Another week, another epic choke for the Chargers.

San Diego keeps finding new and painful ways to lose, this time blowing a huge second half lead over the winless Saints. Up 13 in the fourth quarter, and still come from ahead to choke.

Look, I’m not one to throw that word carelessly; I think long and hard before I call any athlete and/or a team a choke: and I don’t very often; but if it happens nearly every single week, then it’s warranted.

If you had a 13 point lead, at home, against a winless team, and you turn it over twice, late, and it leads directly to the two scores, including the game winner, that’s a choke. They’re 1-3 and all 3 losses have occurred in the fourth quarter. This is a team that can’t finish. And a team that can’t close.

Afterwards, head coach Mike McCoy sounded like a guy who was out of answers.

“That performance in the second half is flat-out unacceptable from the very opening kickoff return all the way to the very end you cannot turn the ball over at a critical time the game when you’re trying to put it away two times in a row so we absolutely gave this one away.”
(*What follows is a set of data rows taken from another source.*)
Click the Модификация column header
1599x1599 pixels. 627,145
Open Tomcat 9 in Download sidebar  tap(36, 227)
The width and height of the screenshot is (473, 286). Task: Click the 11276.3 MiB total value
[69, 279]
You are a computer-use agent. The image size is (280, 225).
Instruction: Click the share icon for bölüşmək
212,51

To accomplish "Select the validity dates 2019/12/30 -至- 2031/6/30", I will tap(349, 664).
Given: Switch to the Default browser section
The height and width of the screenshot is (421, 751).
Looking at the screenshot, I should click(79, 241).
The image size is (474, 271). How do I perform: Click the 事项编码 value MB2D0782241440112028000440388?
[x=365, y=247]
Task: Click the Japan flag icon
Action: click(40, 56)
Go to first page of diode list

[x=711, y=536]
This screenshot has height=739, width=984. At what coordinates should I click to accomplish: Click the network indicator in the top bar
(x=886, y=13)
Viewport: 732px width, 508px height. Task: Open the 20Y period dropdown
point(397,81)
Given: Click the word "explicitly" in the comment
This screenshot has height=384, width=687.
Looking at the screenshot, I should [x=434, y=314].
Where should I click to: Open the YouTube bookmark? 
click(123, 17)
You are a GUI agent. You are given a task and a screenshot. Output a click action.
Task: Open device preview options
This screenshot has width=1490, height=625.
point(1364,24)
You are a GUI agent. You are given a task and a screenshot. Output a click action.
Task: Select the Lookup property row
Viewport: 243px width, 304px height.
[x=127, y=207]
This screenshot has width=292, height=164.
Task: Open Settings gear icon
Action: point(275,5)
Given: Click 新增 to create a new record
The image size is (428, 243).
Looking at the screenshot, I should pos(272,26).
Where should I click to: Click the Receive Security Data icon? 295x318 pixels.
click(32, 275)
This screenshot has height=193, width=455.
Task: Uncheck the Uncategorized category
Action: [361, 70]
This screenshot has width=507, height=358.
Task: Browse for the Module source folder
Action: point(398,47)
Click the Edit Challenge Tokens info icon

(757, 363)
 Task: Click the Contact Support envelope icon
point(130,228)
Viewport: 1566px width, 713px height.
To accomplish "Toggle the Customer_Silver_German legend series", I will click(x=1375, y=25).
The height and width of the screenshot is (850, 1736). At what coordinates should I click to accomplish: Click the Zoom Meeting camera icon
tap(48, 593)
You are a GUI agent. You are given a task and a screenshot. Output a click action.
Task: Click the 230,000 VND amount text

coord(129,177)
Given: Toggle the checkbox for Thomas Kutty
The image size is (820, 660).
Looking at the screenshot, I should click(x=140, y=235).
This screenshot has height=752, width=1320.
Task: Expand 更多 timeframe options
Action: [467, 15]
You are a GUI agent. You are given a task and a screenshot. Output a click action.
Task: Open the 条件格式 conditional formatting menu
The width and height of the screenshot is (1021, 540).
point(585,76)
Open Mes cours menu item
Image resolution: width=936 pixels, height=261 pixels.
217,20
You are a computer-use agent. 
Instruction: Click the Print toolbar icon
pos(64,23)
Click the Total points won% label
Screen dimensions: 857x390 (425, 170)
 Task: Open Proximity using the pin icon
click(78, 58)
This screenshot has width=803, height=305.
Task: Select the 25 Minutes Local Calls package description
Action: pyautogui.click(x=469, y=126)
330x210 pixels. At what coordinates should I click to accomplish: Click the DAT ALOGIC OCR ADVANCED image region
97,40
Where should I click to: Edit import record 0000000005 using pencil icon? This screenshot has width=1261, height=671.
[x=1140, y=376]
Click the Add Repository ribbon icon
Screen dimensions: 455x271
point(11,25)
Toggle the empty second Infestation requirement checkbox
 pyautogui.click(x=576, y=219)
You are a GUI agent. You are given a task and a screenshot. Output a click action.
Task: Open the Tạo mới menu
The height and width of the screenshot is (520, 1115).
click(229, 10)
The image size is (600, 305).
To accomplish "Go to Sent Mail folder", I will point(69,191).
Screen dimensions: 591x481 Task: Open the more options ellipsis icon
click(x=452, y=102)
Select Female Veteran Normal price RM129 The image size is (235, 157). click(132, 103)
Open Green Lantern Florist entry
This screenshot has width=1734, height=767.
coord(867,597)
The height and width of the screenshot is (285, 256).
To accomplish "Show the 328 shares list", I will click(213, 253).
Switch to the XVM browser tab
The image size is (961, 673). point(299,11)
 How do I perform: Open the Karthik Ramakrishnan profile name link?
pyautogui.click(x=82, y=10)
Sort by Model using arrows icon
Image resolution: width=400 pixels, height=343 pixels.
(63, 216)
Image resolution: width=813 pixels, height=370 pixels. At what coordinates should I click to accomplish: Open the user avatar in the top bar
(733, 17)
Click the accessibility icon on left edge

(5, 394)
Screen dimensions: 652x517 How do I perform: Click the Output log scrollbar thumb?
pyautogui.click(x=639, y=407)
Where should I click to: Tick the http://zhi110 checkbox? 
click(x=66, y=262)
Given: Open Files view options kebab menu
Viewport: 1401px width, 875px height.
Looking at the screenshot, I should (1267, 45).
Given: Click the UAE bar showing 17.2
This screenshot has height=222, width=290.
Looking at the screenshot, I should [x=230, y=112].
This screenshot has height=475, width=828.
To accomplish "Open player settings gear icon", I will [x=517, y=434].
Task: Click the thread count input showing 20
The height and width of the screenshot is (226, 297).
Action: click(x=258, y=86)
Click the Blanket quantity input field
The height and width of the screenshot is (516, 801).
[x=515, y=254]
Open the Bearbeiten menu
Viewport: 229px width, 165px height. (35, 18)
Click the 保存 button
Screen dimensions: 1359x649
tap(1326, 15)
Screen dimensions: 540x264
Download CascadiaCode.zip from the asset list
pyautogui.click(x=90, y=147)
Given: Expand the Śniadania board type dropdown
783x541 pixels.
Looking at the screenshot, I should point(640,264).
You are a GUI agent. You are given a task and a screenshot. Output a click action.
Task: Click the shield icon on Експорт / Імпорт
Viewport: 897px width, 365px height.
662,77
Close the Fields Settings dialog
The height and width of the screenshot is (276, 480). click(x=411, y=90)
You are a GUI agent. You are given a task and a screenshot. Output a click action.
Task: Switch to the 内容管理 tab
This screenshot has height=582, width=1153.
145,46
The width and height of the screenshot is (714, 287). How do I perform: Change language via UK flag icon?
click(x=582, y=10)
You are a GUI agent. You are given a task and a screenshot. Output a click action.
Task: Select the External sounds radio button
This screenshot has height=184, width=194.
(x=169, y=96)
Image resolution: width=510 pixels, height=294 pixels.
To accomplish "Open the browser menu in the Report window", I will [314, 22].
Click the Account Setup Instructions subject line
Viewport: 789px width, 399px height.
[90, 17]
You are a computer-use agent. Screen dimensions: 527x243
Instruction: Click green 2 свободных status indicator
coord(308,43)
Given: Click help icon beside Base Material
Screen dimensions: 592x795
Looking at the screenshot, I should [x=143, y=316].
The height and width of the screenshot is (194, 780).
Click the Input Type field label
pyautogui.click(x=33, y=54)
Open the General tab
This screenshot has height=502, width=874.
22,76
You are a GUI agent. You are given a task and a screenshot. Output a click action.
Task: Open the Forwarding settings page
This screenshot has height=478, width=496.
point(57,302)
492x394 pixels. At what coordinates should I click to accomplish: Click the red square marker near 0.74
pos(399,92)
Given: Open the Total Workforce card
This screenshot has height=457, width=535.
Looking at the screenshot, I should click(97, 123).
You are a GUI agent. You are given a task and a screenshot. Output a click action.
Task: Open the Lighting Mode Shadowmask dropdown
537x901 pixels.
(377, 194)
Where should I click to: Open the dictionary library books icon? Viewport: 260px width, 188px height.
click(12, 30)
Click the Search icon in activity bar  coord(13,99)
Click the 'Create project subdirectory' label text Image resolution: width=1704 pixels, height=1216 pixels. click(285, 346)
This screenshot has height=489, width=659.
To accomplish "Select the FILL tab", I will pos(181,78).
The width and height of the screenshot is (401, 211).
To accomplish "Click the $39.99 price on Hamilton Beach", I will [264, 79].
No kidding, Mike. Your team could be 4-0 right now — hell, it should be 4-0. Instead, you’re 1-3, staring up at Denver, Oakland and the Chiefs and your team is literally inventing ways to get kicked in the junk.

“Seems like each loss we say I don’t know if they can get any tougher than that and then somehow we found a way to top each one this one’s really unlike any I can remember just the way it the way it happened.”

Usually, this kind of start puts a coach on the hot seat. And this is no different.

But can management fire itself? Because this start feels just as much on the guys in the suits as it is on McCoy, Rivers or that injury-decimated roster.

Because it wasn’t the coach or the quarterback fighting over offset language with Joey Bosa. It wasn’t that decimated front seven keeping Bosa out of camp fighting over the timing of his signing bonus.

Because the rookie defensive end STILL hasn’t strapped on his helmet and played in an NFL game and it’s October. What a disaster. And it’s a disaster that we all saw coming.

This was just so utterly predictable. And the fact that the Chargers were willing to go down this road — and do it when they’re depending on the people of San Diego to vote through a new stadium proposal is unbelievable.

But then again, it’s not; it’s the way the Chargers have always done business. And probably always will; never mind that the entire world has changed and they’re the only ones who haven’t changed with it.

And look at the next three weeks — this thing could get ugly. They’re going to Oakland and facing a MUST WIN. The Broncos come to town on a short week, then they’ve got to find a way to slow down the Falcons offense and then it’s right back to playing Denver — this time at Mile High.

Good luck at the ballot box, gents. Just know this, L.A. could barely support one team; there’s no way they can support two and really no one here is clamoring for the Chargers to show up.

The players down there don’t want to move and the fans up here really don’t want them, and the fans down there won’t follow them; what could go wrong. So what you have is a perfect storm and the whole thing is perfectly horrible.